Jewish Literary Links for Shabbat

Shabbat shalom!

Jewish Literary Links for Shabbat

For your Shabbat reading, please find below some links I’ve liked this week (and some I hope to explore further over the weekend):

  • In case you missed its debut on Tuesday, you can still enjoy the November Jewish Book Carnival.
  • Looking for book (and educational toy) ideas for Chanukah? Look no further than these suggestions from my very own sister.
  • Leslie Epstein, on Aharon Appelfeld.
  • Have I mentioned before that sometimes I dream of a career writing biographies for young people? That’s just one of the reasons why I’m so interested in this Whole Megillah interview featuring both the author and the editor behind a new Leonard Bernstein biography for young readers.
  • A hearty Mazel Tov to the Jewish Book Council on its sparkling new website (replete with renamed blog)!
  • Shabbat shalom!

    Lily Renée, Escape Artist

    Alerted and intrigued by Trina Robbins’s guest post for the Jewish Book Council blog, I spent part of Sunday afternoon at the lovely Books of Wonder bookstore in Manhattan, where Robbins and Lily Renée, the subject of Robbins’s Lily Renée: Escape Artist, spoke to a large group of admirers. (FYI: One of those admirers told me that she runs a website titled “Ladies Making Comics,” for those of you who may want to learn still more about “all the awesome women who make comics.”)

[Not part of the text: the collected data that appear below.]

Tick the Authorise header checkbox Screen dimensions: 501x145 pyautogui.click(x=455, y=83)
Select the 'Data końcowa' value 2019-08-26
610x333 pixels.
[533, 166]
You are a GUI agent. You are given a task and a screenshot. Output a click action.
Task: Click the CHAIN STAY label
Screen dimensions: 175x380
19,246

    Subtitled “From Holocaust Survivor to Comic Book Pioneer” and illustrated by Anne Timmons and Mo Oh, Lily Renée, Escape Artist, chronicles the early life of one such awesome woman: Lily Renée. Born in Vienna, Lily Renée Wilheim was a young teenager when the Nazis annexed Austria. She became part of a Kindertransport to England and was eventually reunited with her parents in New York, which is where her artistic talents helped her obtain paying work for a comic book publisher. That is the story and timespan covered in the new book.

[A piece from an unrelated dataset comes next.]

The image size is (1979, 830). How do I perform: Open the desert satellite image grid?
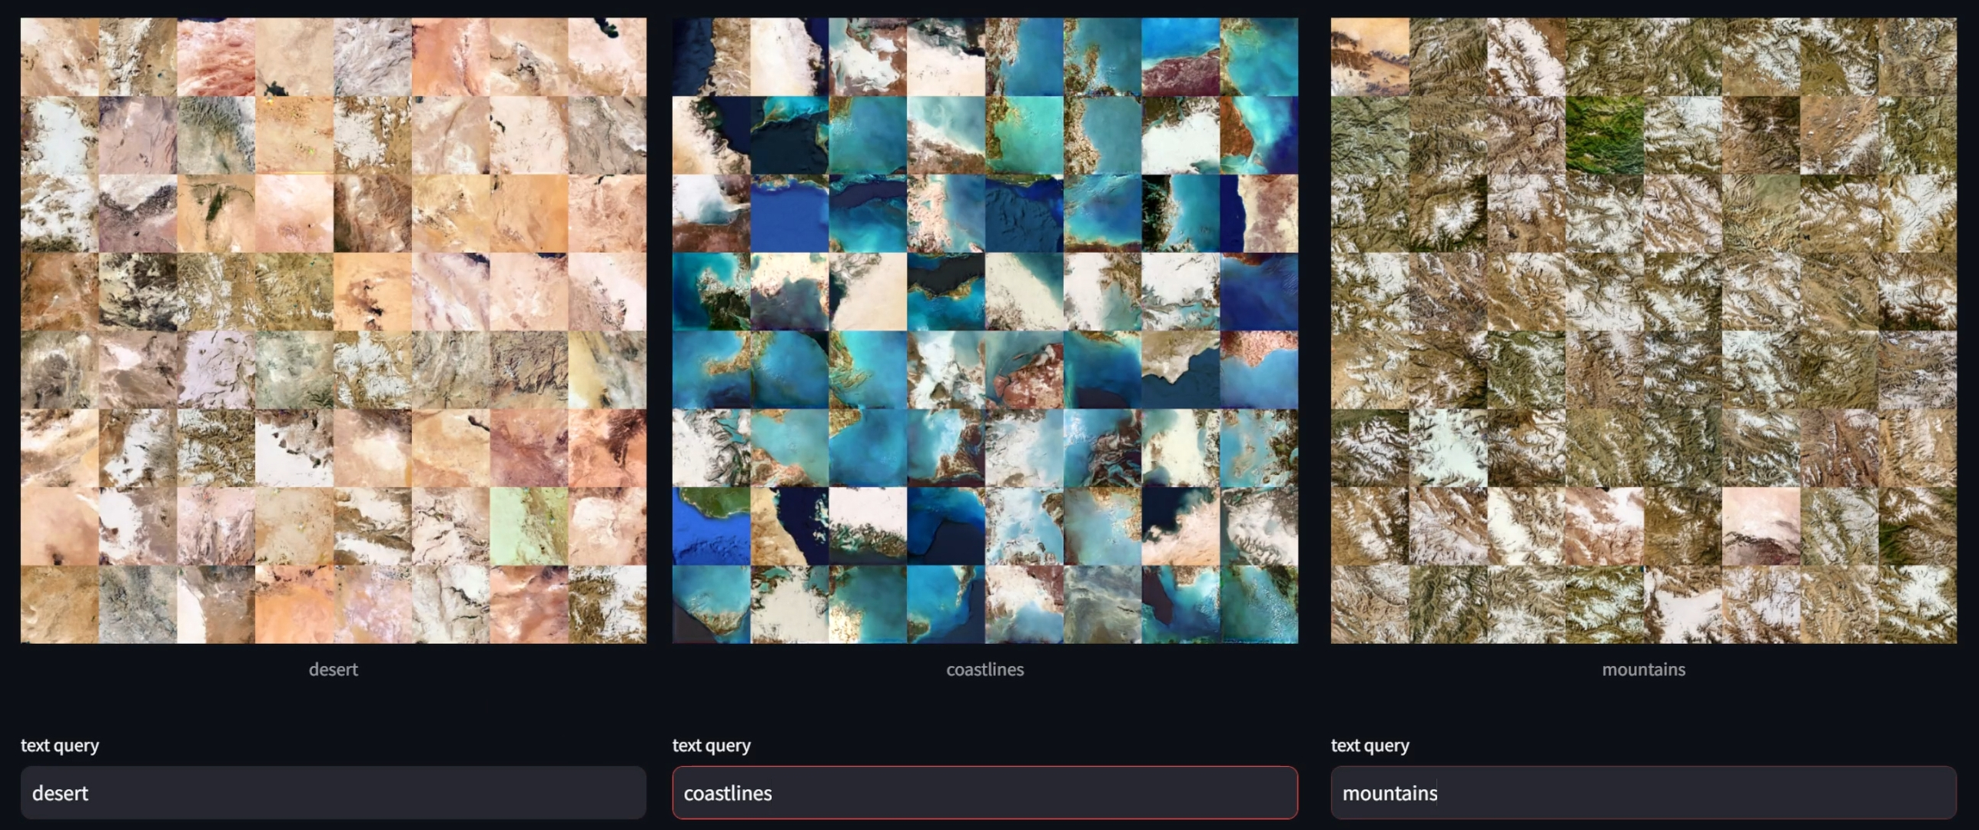click(x=333, y=330)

    I must admit that I don’t normally read graphic narratives, and I also don’t spend much time with middle-grade literature, which is how this book seems to be categorized. I read through it quickly—it’s not long, and it captured and held my attention. I was impressed, and I hope that in the not-too-distant future I’ll be able to share it with my niece (8).